====== PROVIDED MATERIAL ======
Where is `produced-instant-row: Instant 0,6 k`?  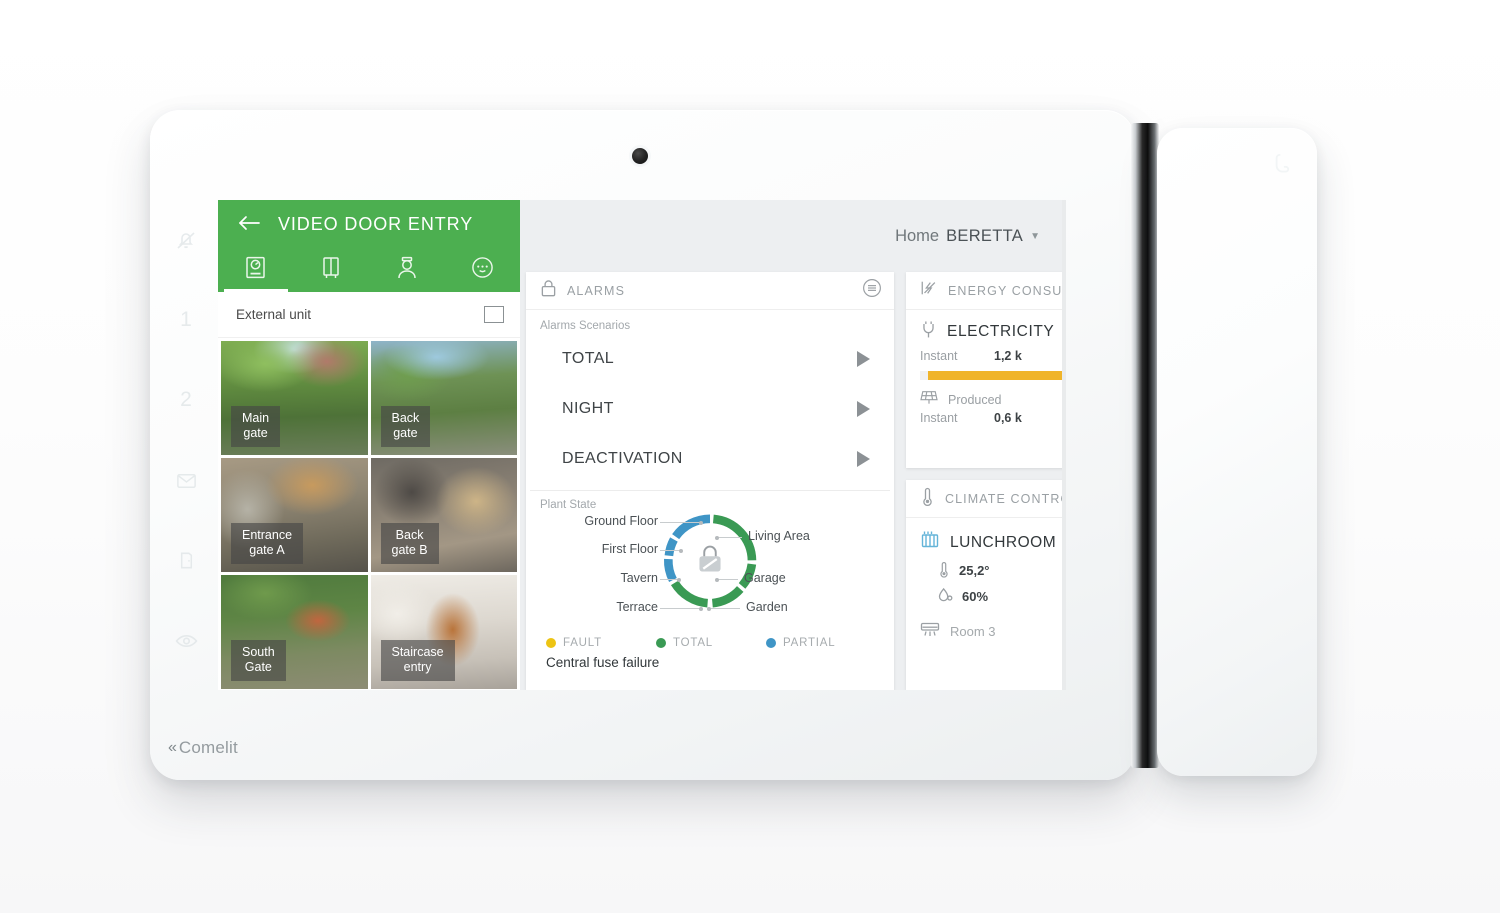
produced-instant-row: Instant 0,6 k is located at coordinates (991, 418).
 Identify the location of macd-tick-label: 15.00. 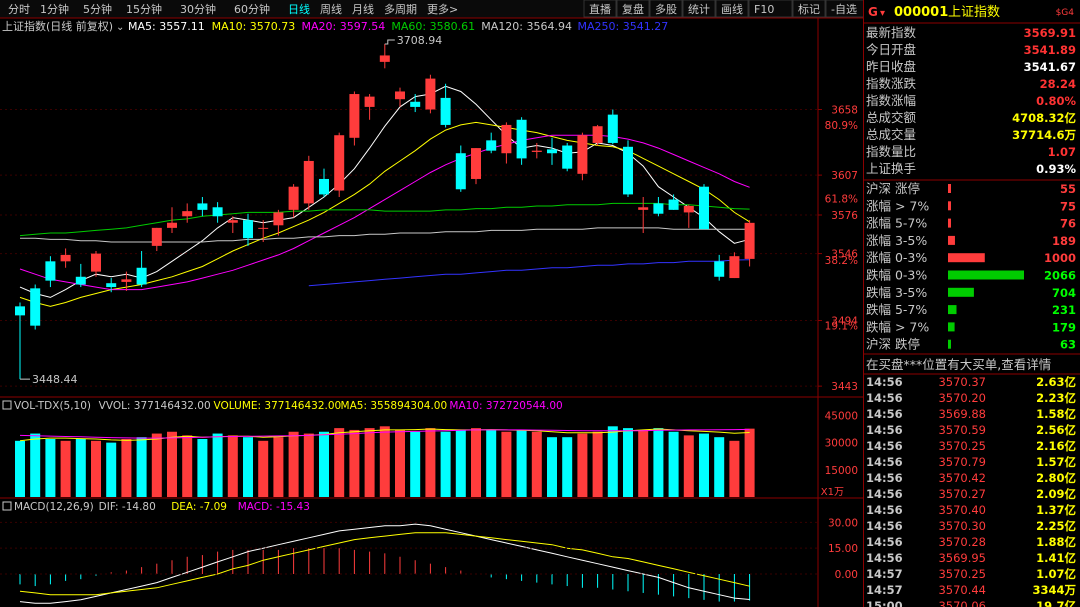
(843, 549).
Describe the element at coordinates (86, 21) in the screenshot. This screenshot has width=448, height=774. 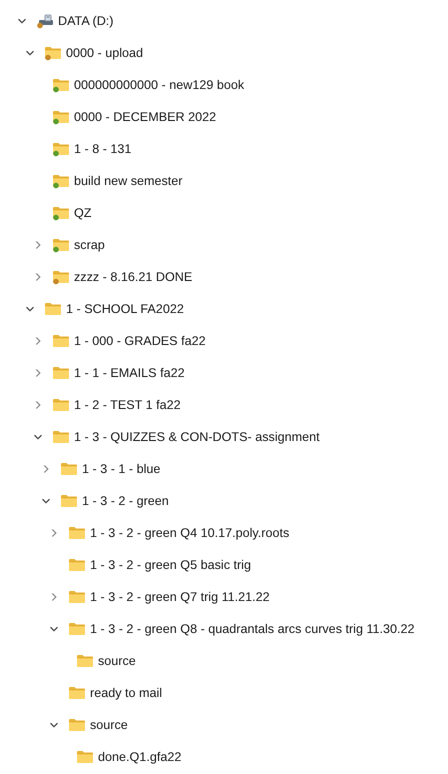
I see `tree-item: DATA (D:)` at that location.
======
EXERCISE PROMPT -
Return each of the rows above word for word, leaving out the pictures.

ANSWER AREA -
Where is `produced-instant-row: Instant 0,6 k`?  
produced-instant-row: Instant 0,6 k is located at coordinates (991, 418).
 Identify the location of macd-tick-label: 15.00. 
(843, 549).
Describe the element at coordinates (86, 21) in the screenshot. This screenshot has width=448, height=774. 
I see `tree-item: DATA (D:)` at that location.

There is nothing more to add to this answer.